Aktivitas wisata semacam ini boleh dibilang baru di Indonesia dan hanya ada di Tanjung Lesung. Inilah wujud upaya pelestarian biota laut yang menarik karena dikemas dalam nuansa wisata yang tidak membosankan. Menurut Rudi, sudah terbilang 600 konservan dan 54 jaring terumbu karang yang ditanam sejak kawasan wisata Tanjung Lesung dibuka pada 2005. Rencananya, menurut Rudi, pada 2011 pihaknya akan menanam 1.000 terumbu karang secara serentak dari swadaya masyarakat. ''Gerakan menanam terumbu karang itu untuk tujuan pelestarian alam,'' ujarnya.
Jerih payah tak kenal lelah itu mendatangkan anugerah. Tidak saja bagi masyarakat nelayan di pantai Cipanon, yang kini menjadi lebih sejahtera, melainkan juga bagi kelompok WAP. Bersamaan dengan gelaran Sail Banda, beberapa waktu lalu, mereka dianugerahi Coastal Award 2010 untuk kategori kelompok masyarakat oleh Kementerian Kelautan dan Perikanan.

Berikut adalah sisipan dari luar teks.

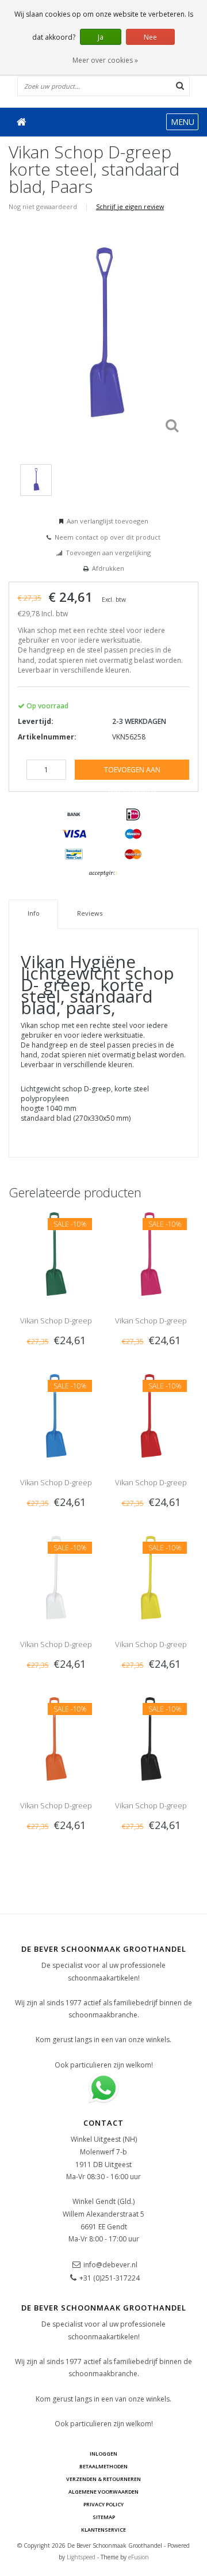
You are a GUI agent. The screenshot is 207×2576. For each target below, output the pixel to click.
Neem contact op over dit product (107, 537)
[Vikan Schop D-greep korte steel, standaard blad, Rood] (151, 1415)
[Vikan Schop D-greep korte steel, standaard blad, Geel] (151, 1576)
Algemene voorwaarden (103, 2491)
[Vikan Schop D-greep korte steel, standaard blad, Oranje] (56, 1738)
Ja (100, 37)
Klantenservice (103, 2529)
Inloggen (103, 2453)
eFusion (138, 2557)
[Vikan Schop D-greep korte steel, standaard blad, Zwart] (151, 1738)
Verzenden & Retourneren (103, 2479)
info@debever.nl (110, 2265)
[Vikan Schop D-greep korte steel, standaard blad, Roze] (151, 1253)
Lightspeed (81, 2557)
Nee (150, 37)
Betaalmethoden (103, 2466)
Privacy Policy (103, 2504)
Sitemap (104, 2517)
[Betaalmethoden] (74, 815)
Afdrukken (108, 568)
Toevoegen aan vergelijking (108, 552)
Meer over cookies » (105, 60)
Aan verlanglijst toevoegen (107, 521)
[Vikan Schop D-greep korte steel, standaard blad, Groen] (56, 1253)
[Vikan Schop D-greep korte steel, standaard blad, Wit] (56, 1576)
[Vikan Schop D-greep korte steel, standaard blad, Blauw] (56, 1415)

''Mereka telah melestarikan pesisir pantai, mendorong pemberdayaan masyarakat, dan ikut mendukung kebijakan pemerintah di daerah tersebut,'' kata Sudirman Saad, Dirjen Kelautan, Pesisir, dan Pulau-pulau Kecil, Kementerian Kelautan dan Perikanan. Sebagai hadiah, WAP berhak memboyong satu sepeda motor.
Sudirman berharap, WAP bisa menginspirasi kelompok masyarakat pesisir di seluruh Indonesia. Menurut dia, konsep yang dijalankan WAP sejatinya bukan hal baru. ''Tapi pemerintah mengapresiasi inisiatif mereka dan efektivitasnya dalam membangun daerah pantai,'' ungkapnya. Sudirman mengakui, metodologi inisiasi yang dijalankan WAP berbeda dari kelompok lain. ''Selain mampu membangun kemitraan, mereka bisa berintegrasi dengan program yang dijalankan pemerintah,'' Sudirman menambahkan. Kuncinya adalah kemitraan.
Berkah Musim Paceklik
Musim paceklik terasa menyiksa bagi nelayan tradisional di desa Tanjung Jaya. Pasalnya, ketika cuaca tidak mendukung, ikan pun sulit ditangkap. Masa sulit itu biasanya dimulai pada saat musim angin Barat mulai berembus. ''Selama enam bulan, penghasilan kami ngedrop karena tangkapan ikan menurun drastis,'' ujar Tono, nelayan yang kini bergabung dalam komunitas Wahana Anak Pantai (WAP).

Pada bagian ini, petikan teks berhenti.